> [DOCUMENTO FUENTE]:
====
Llegando a Marsella me he acordado de grandes personas: Santa Teresa del Niño Jesús, San Carlos de Foucauld, San Juan Pablo II y tantos otros, que han venido aquí como peregrinos para encomendarse a Notre Dame de la Garde [Nuestra Señora de la Guarda]. Pongamos bajo su manto los frutos de los Encuentros del Mediterráneo, junto con los anhelos y las esperanzas de vuestros corazones.
En la lectura bíblica, el profeta Sofonías nos ha exhortado a la alegría y a la confianza, recordando que el Señor nuestro Dios no está lejos; está aquí, cerca de nosotros, para salvarnos (cf. 3,17). Es un mensaje que nos remite, en cierto sentido, a la historia de esta basílica y a lo que representa. Ésta, en efecto, no fue fundada para recordar un milagro o una aparición particular, sino sencillamente porque, desde el siglo XIII, el santo Pueblo de Dios buscó y encontró aquí, en la colina de La Guarda, la presencia del Señor a través de los ojos de su Santa Madre. Por eso, desde hace siglos los marselleses —especialmente los que navegan sobre las olas del Mediterráneo— suben aquí a rezar.
Ha sido el santo pueblo fiel de Dios que ha ungido de este modo este santuario, este lugar de oración. El santo Pueblo de Dios que, como nos dice el Concilio Vaticano II, es infalible en la creencia.
Todavía hoy, para todos, la Bonne Mère [Buena Madre] es protagonista de un tierno “cruce de miradas”. Por una parte, la de Jesús, a la cual Ella siempre nos señala y cuyo amor se refleja en sus ojos. El gesto más auténtico de la Virgen es este, ‘hagan lo que Él les diga’, señalar a Jesús. Jamás así [se señala a sí mismo], siempre señalar a Jesús.
====
> [ENUNCIADO ESCRITO A]:
¿Puedes reproducir sin cambios el fragmento del texto sobre Notre Dame de la Garde que empieza en las palabras "Ha sido el santo" y termina tras "en la creencia."?

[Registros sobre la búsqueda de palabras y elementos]
====
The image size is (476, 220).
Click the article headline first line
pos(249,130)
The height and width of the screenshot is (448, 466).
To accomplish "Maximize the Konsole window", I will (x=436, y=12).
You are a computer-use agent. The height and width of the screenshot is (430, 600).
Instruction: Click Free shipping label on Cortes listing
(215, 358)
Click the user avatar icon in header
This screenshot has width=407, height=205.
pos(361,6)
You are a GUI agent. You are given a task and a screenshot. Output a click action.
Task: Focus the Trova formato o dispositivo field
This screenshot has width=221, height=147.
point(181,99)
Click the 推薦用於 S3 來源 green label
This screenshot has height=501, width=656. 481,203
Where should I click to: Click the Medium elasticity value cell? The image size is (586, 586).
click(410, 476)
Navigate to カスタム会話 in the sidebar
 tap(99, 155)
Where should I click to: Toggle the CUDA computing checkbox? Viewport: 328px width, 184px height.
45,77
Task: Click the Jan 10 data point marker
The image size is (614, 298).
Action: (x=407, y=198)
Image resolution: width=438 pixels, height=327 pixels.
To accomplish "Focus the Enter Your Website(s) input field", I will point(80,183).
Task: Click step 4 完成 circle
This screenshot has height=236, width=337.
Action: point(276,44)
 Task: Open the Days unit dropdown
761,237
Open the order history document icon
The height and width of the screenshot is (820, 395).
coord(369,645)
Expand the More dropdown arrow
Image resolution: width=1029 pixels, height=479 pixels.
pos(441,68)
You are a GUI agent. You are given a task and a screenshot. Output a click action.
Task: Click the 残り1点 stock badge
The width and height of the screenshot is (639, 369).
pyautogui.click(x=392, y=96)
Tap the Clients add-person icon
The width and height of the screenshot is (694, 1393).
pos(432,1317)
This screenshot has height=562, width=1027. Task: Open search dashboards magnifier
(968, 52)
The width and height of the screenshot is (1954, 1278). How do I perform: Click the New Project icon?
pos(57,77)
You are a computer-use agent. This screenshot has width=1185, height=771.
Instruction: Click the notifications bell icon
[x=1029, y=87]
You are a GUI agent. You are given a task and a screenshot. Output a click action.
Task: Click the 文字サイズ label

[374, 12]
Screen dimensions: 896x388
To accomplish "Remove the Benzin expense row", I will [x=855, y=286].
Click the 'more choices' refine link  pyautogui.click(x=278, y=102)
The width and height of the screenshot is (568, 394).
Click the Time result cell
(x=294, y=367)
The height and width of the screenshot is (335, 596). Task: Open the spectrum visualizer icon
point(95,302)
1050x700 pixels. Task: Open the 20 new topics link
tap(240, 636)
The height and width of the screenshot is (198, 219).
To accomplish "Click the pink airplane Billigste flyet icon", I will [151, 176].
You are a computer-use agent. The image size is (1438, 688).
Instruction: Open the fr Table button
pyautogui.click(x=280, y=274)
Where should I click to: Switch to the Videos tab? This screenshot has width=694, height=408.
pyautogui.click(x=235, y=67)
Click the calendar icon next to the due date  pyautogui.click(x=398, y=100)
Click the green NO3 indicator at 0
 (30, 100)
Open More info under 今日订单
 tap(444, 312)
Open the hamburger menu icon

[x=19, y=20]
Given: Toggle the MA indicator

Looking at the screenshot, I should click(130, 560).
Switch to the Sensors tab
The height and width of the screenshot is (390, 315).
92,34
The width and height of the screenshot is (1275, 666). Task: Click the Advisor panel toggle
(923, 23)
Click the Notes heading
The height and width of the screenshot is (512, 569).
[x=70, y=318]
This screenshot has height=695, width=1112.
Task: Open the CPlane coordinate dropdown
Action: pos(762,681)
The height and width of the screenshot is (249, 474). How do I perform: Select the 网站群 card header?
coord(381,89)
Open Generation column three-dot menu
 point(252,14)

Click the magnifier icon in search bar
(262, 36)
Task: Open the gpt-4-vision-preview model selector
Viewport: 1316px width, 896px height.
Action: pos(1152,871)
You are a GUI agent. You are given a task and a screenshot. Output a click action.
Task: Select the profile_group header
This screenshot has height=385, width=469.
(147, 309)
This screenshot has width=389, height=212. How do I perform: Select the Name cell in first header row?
====
> [ENUNCIADO ESCRITO B]:
¿Puedes transcribir literalmente solo las líneas de los registros que van desde la que contiene "Image resolution: width=438" hasta la que contiene "pos(441,68)", ambas incluidas?

> [RESPUESTA COMPLETA A]:
Ha sido el santo pueblo fiel de Dios que ha ungido de este modo este santuario, este lugar de oración. El santo Pueblo de Dios que, como nos dice el Concilio Vaticano II, es infalible en la creencia.

> [RESPUESTA COMPLETA B]:
Image resolution: width=438 pixels, height=327 pixels.
To accomplish "Focus the Enter Your Website(s) input field", I will point(80,183).
Task: Click step 4 完成 circle
This screenshot has height=236, width=337.
Action: point(276,44)
 Task: Open the Days unit dropdown
761,237
Open the order history document icon
The height and width of the screenshot is (820, 395).
coord(369,645)
Expand the More dropdown arrow
Image resolution: width=1029 pixels, height=479 pixels.
pos(441,68)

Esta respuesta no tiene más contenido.